An earlier example was about refactoring a simple class called Vehicle in order to be able to differentiate the behaviour between cars and trucks. In Self one would accomplish this with something like this:

_AddSlots: (| vehicle <- (|parent* = traits clonable|) |).

Since the receiver of the '_AddSlots:' primitive isn't indicated, it is self. In the case of expressions typed at the prompt, that is an object called the "lobby". The argument for '_AddSlots:' is the object whose slots will be copied over to the receiver. In this case it is a literal object with exactly one slot. The slot's name is 'vehicle' and its value is another literal object. The <- notation implies a second slot called 'vehicle:' which can be used to change the first slot's value.

The = indicates a constant slot, so there is no corresponding 'parent:'. The literal object that is the initial value of 'vehicle' includes a single slot so it can understand messages related to cloning. A truly empty object, indicated as (| |) or more simply as (), cannot receive any messages at all.

vehicle _AddSlots: (| name <- 'automobile'|).

Here the receiver is the previous object, which now will include 'name' and 'name:' slots in addition to 'parent*'.

_AddSlots: (| sportsCar <- vehicle copy |).
sportsCar _AddSlots: (| driveToWork = (some code, this is a method) |).

Though previously 'vehicle' and 'sportsCar' were exactly alike, now the latter includes a new slot with a method that the original doesn't have. Methods can only be included in constant slots.

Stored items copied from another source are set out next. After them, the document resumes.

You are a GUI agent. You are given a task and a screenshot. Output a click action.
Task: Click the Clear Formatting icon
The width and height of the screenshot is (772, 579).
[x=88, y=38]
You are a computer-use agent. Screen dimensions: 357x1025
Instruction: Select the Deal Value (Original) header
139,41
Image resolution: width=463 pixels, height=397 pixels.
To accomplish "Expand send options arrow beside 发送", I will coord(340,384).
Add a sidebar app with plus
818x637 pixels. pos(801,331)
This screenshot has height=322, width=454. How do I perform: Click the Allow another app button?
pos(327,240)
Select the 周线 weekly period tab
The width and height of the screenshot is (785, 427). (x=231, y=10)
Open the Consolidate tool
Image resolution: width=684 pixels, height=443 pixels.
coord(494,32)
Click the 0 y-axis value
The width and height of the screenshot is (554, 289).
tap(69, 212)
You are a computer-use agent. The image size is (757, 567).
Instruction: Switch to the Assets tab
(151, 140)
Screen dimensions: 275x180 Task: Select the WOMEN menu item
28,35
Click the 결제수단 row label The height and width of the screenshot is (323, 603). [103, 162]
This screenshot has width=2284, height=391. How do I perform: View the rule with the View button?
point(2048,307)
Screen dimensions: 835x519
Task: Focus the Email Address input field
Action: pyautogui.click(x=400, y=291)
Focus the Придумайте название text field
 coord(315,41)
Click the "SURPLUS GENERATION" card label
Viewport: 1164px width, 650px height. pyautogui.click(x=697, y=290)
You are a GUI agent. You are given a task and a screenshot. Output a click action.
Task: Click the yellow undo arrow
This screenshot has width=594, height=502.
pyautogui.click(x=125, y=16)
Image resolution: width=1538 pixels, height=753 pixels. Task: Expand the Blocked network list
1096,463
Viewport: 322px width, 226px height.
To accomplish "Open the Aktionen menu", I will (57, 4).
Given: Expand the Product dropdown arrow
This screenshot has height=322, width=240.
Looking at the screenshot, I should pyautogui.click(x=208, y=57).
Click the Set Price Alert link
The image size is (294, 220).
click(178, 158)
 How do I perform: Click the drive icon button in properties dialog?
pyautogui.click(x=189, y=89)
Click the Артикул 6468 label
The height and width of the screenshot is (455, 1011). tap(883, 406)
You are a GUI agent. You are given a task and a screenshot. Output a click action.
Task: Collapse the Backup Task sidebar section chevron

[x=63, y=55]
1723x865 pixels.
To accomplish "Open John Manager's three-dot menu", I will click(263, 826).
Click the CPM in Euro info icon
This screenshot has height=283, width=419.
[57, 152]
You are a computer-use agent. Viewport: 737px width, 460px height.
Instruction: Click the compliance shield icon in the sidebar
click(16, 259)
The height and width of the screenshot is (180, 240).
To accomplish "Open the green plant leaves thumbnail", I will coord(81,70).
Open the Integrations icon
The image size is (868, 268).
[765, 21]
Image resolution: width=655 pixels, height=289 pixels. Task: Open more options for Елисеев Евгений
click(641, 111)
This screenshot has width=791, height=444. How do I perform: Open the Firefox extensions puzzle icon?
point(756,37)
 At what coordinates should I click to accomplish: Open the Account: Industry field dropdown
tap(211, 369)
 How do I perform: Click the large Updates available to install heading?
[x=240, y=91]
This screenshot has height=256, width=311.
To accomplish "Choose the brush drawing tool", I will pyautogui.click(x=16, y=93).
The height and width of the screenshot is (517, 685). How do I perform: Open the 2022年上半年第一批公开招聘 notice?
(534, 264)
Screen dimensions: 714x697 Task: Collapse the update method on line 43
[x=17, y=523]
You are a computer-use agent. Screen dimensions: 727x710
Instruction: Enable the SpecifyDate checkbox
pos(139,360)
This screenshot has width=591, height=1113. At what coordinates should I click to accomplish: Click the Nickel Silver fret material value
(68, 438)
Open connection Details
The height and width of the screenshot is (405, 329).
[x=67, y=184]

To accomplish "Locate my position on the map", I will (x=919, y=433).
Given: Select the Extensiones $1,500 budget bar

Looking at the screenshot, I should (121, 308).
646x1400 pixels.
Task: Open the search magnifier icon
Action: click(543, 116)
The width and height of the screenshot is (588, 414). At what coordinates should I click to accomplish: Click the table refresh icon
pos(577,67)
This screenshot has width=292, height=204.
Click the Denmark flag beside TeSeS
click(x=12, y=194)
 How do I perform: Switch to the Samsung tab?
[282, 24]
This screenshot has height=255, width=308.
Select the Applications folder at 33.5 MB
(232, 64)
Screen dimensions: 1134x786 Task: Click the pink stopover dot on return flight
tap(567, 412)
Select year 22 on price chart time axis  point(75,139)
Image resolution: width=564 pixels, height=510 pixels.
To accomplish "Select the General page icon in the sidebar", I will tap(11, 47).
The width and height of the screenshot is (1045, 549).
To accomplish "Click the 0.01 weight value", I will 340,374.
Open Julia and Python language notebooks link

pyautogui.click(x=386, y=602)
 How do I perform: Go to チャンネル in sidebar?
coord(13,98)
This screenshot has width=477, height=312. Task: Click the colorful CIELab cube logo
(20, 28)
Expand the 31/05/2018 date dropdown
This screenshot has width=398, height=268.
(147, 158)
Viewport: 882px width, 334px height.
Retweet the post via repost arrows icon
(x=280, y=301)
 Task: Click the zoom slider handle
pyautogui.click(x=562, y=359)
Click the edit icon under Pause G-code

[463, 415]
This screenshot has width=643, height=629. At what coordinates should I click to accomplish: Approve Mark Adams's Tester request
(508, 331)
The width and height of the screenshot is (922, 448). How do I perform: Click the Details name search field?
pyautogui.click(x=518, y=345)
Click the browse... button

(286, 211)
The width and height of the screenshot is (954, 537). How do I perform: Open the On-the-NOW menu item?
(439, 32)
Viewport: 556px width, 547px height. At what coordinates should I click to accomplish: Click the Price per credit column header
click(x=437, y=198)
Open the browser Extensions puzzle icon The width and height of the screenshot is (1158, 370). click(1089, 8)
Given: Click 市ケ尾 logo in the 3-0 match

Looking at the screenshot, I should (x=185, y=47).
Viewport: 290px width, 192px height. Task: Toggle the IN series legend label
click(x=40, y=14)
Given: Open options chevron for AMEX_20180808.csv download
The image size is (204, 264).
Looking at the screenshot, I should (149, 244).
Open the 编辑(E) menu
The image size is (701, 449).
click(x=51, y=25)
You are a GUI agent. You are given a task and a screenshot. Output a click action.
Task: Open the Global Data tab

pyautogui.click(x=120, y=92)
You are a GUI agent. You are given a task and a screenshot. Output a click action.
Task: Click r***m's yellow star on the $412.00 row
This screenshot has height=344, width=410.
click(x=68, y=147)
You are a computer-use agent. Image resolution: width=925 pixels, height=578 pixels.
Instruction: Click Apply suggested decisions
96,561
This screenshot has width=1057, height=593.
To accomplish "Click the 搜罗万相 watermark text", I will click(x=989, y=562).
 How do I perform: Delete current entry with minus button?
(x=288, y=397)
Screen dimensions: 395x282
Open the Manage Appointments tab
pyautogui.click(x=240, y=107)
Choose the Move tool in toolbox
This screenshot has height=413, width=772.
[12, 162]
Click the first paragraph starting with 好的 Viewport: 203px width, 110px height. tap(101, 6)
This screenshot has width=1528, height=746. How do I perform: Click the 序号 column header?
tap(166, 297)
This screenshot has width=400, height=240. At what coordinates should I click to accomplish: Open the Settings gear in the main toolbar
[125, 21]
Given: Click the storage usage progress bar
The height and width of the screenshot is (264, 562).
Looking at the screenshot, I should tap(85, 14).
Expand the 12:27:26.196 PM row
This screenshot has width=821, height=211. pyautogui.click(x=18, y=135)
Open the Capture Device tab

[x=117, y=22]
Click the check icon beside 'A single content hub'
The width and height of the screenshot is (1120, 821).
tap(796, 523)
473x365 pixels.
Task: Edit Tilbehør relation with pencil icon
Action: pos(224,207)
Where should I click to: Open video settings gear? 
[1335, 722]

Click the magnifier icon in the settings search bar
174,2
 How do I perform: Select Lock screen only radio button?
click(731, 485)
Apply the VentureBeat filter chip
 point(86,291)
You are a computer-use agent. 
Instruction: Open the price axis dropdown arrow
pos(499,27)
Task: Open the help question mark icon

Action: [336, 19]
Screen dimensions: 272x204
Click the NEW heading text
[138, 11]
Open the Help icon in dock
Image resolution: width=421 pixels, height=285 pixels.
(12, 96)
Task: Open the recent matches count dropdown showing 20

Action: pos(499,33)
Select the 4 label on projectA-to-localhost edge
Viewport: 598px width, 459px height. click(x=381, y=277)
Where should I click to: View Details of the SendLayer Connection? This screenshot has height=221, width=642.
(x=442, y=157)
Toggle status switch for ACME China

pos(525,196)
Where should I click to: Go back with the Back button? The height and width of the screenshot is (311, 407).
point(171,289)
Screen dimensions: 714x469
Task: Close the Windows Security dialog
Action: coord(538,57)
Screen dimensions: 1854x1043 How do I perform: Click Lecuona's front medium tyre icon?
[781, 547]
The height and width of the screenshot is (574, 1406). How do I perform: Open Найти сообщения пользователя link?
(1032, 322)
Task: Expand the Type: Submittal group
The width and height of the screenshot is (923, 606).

_AddSlots: (| porsche911 <- sportsCar copy |).
porsche911 name:'Bobs Porsche'.

The new object 'porsche911' started out exactly like 'sportsCar', but the last message changed the value of its 'name' slot. Note that both still have exactly the same slots even though one of them has a different value.

== Environment ==
One feature of Self is that it is based on the same sort of virtual machine system that earlier Smalltalk systems used. That is, programs are not stand-alone entities as they are in languages such as C, but need their entire memory environment in order to run. This requires that applications be shipped in chunks of saved memory known as snapshots or images. One disadvantage of this approach is that images are sometimes large and unwieldy; however, debugging an image is often simpler than debugging traditional programs because the runtime state is easier to inspect and modify. (The difference between source-based and image-based development is analogous to the difference between class-based and prototypical object-oriented programming. )

In addition, the environment is tailored to the rapid and continual change of the objects in the system. Refactoring a class design is as simple as dragging methods out of the existing ancestors into new ones. Simple tasks like test methods can be handled by making a copy, dragging the method into the copy, then changing it. Unlike traditional systems, only the changed object has the new code, and nothing has to be rebuilt in order to test it. If the method works, it can simply be dragged back into the ancestor.

===Performance===
Self VMs achieved performance of approximately half the speed of optimised C on some benchmarks.

This was achieved by just-in-time compilation techniques which were pioneered and improved in Self research to make a high level language perform this well.

===Garbage collection===
The garbage collector for Self uses generational garbage collection which segregates objects by age. By using the memory management system to record page writes a write-barrier can be maintained. This technique gives excellent performance, although after running for some time a full garbage collection can occur, taking considerable time.

===Optimizations===
The run time system selectively flattens call structures. This gives modest speedups in itself, but allows extensive caching of type information and multiple versions of code for different caller types. This removes the need to do many method lookups and permits conditional branch statements and hard-coded calls to be inserted- often giving C-like performance with no loss of generality at the language level, but on a fully garbage collected system.